Парижский «Манифест символизма» прозвучал в 1886-м, годом рождения русского символизма принято считать 1892-й, когда свой знаменитый доклад сделал Дмитрий Мережковский. Однако еще летом 1884 года в России — и не в Москве, не в Петербурге, а в Киеве! — на страницах киевской либеральной газеты «Заря» была изложена программа, которую специалисты ныне расценивают «первым публичным манифестом русского символизма». Так-то вот насчет «тихих провинциальных» городов!
Дерзость киевских эстетов изумляет чуть меньше, если учесть, что серия полемических статей с конечным утверждением «самоценной красоты» печаталась в июльских и августовских номерах. Летом — когда в Киев ради благодати вишневых садов и упоительных бесед на тенистых верандах съезжались разлетевшиеся по столицам уроженцы здешних или прилегающих земель. На отдыхе, на свободе, на природе, в приятной компании понимающих друг друга лириков, прозаиков и преданной аудитории смелее проговаривались, ярче оформлялись новаторские мысли об искусстве. Эффект дачного приволья сродни такому крупному явлению отечественной культуры, как Мамонтовский (Абрамцевский) художественный кружок, этому вольному содружеству мастеров, летними месяцами весело гостивших в Абрамцеве, прекрасном подмосковном имении Саввы Мамонтова. Практика свидетельствует, что серьезным идеям, зачатым в богемной творческой игре, обеспечена живучесть.
«На лето приехал ко мне поэт Минский. Затеяли в „Заре“, для оживления газеты, дружескую полемику… Было сказано много красивых слов.

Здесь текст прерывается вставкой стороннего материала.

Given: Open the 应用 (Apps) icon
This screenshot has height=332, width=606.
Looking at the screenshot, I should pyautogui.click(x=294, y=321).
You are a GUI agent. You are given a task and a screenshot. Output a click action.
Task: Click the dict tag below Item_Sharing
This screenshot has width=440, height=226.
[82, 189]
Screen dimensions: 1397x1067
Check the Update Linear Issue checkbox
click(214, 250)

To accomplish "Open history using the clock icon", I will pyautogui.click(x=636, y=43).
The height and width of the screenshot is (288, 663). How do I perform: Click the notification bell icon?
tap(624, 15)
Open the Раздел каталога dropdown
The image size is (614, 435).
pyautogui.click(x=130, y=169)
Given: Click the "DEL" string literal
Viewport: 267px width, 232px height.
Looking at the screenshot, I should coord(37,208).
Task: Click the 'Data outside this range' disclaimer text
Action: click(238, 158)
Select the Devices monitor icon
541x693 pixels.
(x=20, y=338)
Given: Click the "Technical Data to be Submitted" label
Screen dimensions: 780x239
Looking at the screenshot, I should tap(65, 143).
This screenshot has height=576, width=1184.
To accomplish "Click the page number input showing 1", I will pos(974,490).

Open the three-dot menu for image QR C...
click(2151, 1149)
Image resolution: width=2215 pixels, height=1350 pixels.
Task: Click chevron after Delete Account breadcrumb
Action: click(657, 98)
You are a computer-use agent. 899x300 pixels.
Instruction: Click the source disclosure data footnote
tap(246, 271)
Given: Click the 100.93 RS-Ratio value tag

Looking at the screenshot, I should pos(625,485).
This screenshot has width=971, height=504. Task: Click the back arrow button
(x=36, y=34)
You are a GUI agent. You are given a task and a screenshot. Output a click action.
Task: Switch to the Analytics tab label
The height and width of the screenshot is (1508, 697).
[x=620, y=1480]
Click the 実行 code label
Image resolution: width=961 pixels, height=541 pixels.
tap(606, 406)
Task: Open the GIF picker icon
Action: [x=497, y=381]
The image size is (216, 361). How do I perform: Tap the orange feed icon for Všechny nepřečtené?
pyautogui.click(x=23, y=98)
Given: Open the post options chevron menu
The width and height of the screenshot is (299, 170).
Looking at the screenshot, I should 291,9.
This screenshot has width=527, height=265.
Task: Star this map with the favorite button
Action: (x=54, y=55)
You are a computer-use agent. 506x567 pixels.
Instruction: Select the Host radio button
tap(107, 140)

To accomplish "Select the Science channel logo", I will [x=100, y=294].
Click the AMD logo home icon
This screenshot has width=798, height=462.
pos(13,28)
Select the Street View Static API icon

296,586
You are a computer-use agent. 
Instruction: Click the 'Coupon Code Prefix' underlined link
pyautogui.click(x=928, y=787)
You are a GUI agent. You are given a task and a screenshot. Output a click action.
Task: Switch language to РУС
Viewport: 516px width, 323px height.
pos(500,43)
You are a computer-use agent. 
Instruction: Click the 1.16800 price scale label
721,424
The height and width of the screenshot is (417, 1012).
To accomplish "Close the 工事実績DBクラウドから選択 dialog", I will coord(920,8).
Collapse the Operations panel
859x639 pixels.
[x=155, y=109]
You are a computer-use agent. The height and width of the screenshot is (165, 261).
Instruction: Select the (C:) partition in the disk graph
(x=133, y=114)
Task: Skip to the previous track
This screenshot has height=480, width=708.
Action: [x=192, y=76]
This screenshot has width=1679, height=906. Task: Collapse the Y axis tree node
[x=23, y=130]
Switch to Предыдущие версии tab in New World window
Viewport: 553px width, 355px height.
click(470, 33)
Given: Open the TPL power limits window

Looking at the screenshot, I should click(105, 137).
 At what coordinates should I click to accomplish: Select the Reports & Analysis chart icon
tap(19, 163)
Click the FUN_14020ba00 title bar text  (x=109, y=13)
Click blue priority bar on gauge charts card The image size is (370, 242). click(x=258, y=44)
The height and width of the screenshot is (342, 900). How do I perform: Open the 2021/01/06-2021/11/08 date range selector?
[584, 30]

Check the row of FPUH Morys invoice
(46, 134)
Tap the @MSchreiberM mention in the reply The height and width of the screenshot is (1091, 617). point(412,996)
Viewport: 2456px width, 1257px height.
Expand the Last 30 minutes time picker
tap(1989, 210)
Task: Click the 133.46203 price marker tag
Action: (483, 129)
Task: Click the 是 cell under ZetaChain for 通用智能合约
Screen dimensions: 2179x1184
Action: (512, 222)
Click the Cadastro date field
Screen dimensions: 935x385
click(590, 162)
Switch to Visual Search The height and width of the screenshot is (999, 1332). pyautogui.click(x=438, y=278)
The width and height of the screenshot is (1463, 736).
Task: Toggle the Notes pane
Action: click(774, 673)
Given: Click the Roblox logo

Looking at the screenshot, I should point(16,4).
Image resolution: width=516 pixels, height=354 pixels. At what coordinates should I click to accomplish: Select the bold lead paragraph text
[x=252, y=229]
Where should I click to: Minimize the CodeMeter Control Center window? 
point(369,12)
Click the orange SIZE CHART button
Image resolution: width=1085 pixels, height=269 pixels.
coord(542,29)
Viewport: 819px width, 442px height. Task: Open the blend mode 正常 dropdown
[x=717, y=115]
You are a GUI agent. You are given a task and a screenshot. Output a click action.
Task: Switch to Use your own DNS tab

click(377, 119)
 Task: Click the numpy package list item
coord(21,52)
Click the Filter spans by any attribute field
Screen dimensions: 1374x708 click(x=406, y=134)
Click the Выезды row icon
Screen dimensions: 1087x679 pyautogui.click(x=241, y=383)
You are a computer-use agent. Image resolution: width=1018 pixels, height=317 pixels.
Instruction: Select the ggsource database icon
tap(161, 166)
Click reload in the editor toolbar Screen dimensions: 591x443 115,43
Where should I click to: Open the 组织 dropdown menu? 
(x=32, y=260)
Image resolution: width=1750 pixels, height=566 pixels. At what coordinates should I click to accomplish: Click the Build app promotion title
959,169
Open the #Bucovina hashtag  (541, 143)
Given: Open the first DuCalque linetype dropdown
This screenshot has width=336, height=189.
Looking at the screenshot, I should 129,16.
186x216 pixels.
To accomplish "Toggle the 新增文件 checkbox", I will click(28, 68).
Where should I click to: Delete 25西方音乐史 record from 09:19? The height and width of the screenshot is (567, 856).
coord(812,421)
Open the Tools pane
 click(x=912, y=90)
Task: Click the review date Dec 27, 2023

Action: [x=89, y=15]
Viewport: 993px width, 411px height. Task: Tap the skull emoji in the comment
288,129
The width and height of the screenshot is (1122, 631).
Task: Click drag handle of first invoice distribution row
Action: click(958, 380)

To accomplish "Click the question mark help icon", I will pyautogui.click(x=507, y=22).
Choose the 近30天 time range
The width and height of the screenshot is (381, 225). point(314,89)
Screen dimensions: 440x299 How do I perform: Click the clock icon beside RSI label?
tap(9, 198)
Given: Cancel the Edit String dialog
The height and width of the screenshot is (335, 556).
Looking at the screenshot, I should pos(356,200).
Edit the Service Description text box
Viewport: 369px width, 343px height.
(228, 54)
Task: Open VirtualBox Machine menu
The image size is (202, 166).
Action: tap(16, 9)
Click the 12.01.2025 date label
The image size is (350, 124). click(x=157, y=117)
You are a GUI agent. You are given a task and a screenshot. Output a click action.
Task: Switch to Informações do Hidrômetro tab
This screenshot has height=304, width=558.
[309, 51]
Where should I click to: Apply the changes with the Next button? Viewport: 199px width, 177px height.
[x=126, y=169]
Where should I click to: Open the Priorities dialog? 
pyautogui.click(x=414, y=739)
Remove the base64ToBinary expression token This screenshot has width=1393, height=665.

Долго потом питалась нами критика», — без особенного пиетета к тем своим историческим выступлениям пишет организатор газетной баталии.
В задаче представить авторов «декларации предсимволистского эстетизма» сложнее всего с ее инициатором, Иеронимом (Жеромом) Ясинским. Не из-за скудости сведений о нем, а как раз ввиду массы разноречивых его характеристик. Беллетрист, безусловно, даровитый — безвестный сочинитель, обласканный в столице расположением мало кому симпатизирующего Салтыкова-Щедрина и теплым участием замкнутого престарелого Гончарова, — Ясинский многими чертами неприятно удивил современников. Во-первых, при чрезвычайной писательской плодовитости и популярности, имея талант «жгучий, острый и широко интеллигентный» (оценка Акима Волынского), он редко радовал вещами, «достойными его богатых сил». Во-вторых, пасквилянт, под более чем прозрачными масками своих персонажей разоблачавший низости и мерзости известных лиц, от Буренина до Лескова. В-третьих, порнограф, любитель подробно остановиться на изображении «животных свойств человека». В-четвертых, перевертыш: сегодня он народник, завтра либерал, послезавтра рьяный консерватор и т. д. Но всё бы это ничего; простили бы, поскольку все-таки Ясинский был «талантлив дьявольски», к тому же помогал подняться многим будущим корифеям Серебряного века, да он с Октябрем 1917 года оскандалился. Увидел в большевике русского сверхчеловека, на седьмом десятке лет вступил в партию коммунистов и ездил к кронштадтским матросам читать им лекции о Ницше.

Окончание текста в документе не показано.